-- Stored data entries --
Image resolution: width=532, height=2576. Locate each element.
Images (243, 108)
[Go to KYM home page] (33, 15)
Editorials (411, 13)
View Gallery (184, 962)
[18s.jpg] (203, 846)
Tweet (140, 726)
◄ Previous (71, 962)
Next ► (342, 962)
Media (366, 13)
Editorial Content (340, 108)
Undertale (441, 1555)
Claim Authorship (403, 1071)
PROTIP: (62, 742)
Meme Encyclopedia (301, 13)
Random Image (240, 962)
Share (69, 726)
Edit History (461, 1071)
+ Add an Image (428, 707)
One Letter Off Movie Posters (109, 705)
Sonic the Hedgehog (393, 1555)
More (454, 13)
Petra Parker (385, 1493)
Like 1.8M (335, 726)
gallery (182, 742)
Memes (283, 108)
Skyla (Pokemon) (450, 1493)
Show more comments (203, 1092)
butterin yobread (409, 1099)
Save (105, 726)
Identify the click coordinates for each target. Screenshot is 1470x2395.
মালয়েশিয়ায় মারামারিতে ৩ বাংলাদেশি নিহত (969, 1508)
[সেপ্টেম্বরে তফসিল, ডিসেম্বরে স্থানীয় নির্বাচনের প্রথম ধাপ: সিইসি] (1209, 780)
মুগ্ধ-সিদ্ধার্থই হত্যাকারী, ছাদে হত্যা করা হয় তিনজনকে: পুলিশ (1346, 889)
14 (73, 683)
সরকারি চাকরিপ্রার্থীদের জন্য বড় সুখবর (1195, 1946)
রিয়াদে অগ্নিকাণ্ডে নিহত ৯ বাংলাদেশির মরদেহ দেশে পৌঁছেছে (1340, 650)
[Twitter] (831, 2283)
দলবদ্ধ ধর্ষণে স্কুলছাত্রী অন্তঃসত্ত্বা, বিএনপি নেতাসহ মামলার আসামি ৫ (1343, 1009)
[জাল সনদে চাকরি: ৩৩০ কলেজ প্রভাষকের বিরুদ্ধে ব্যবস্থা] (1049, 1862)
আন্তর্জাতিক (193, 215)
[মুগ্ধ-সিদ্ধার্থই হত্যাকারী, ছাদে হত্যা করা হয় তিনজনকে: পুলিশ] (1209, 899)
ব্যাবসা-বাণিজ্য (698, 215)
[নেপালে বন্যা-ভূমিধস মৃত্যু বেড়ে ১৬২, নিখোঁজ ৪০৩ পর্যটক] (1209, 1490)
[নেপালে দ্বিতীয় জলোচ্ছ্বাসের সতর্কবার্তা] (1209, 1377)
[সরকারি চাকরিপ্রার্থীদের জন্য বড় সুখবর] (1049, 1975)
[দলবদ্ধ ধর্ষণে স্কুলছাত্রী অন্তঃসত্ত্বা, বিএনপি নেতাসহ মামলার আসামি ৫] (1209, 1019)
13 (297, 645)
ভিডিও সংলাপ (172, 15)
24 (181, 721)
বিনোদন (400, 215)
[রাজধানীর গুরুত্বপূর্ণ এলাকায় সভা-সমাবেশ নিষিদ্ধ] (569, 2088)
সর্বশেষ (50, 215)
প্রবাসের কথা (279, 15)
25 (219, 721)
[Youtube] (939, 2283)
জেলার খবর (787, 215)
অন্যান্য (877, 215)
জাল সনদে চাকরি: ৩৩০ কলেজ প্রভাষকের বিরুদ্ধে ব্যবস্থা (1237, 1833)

-- WORK TASK --
Once more, print all the records exactly.

-- ANSWER SPACE --
Image resolution: width=532, height=2576. Locate each element.
Images (243, 108)
[Go to KYM home page] (33, 15)
Editorials (411, 13)
View Gallery (184, 962)
[18s.jpg] (203, 846)
Tweet (140, 726)
◄ Previous (71, 962)
Next ► (342, 962)
Media (366, 13)
Editorial Content (340, 108)
Undertale (441, 1555)
Claim Authorship (403, 1071)
PROTIP: (62, 742)
Meme Encyclopedia (301, 13)
Random Image (240, 962)
Share (69, 726)
Edit History (461, 1071)
+ Add an Image (428, 707)
One Letter Off Movie Posters (109, 705)
Sonic the Hedgehog (393, 1555)
More (454, 13)
Petra Parker (385, 1493)
Like 1.8M (335, 726)
gallery (182, 742)
Memes (283, 108)
Skyla (Pokemon) (450, 1493)
Show more comments (203, 1092)
butterin yobread (409, 1099)
Save (105, 726)
Identify the click coordinates for each target. Screenshot is 1470x2395.
মালয়েশিয়ায় মারামারিতে ৩ বাংলাদেশি নিহত (969, 1508)
[সেপ্টেম্বরে তফসিল, ডিসেম্বরে স্থানীয় নির্বাচনের প্রথম ধাপ: সিইসি] (1209, 780)
মুগ্ধ-সিদ্ধার্থই হত্যাকারী, ছাদে হত্যা করা হয় তিনজনকে: পুলিশ (1346, 889)
14 (73, 683)
সরকারি চাকরিপ্রার্থীদের জন্য বড় সুখবর (1195, 1946)
রিয়াদে অগ্নিকাণ্ডে নিহত ৯ বাংলাদেশির মরদেহ দেশে পৌঁছেছে (1340, 650)
[Twitter] (831, 2283)
দলবদ্ধ ধর্ষণে স্কুলছাত্রী অন্তঃসত্ত্বা, বিএনপি নেতাসহ মামলার আসামি ৫ (1343, 1009)
[জাল সনদে চাকরি: ৩৩০ কলেজ প্রভাষকের বিরুদ্ধে ব্যবস্থা] (1049, 1862)
আন্তর্জাতিক (193, 215)
[মুগ্ধ-সিদ্ধার্থই হত্যাকারী, ছাদে হত্যা করা হয় তিনজনকে: পুলিশ] (1209, 899)
ব্যাবসা-বাণিজ্য (698, 215)
[নেপালে বন্যা-ভূমিধস মৃত্যু বেড়ে ১৬২, নিখোঁজ ৪০৩ পর্যটক] (1209, 1490)
[নেপালে দ্বিতীয় জলোচ্ছ্বাসের সতর্কবার্তা] (1209, 1377)
[সরকারি চাকরিপ্রার্থীদের জন্য বড় সুখবর] (1049, 1975)
[দলবদ্ধ ধর্ষণে স্কুলছাত্রী অন্তঃসত্ত্বা, বিএনপি নেতাসহ মামলার আসামি ৫] (1209, 1019)
13 (297, 645)
ভিডিও সংলাপ (172, 15)
24 (181, 721)
বিনোদন (400, 215)
[রাজধানীর গুরুত্বপূর্ণ এলাকায় সভা-সমাবেশ নিষিদ্ধ] (569, 2088)
সর্বশেষ (50, 215)
প্রবাসের কথা (279, 15)
25 (219, 721)
[Youtube] (939, 2283)
জেলার খবর (787, 215)
অন্যান্য (877, 215)
জাল সনদে চাকরি: ৩৩০ কলেজ প্রভাষকের বিরুদ্ধে ব্যবস্থা (1237, 1833)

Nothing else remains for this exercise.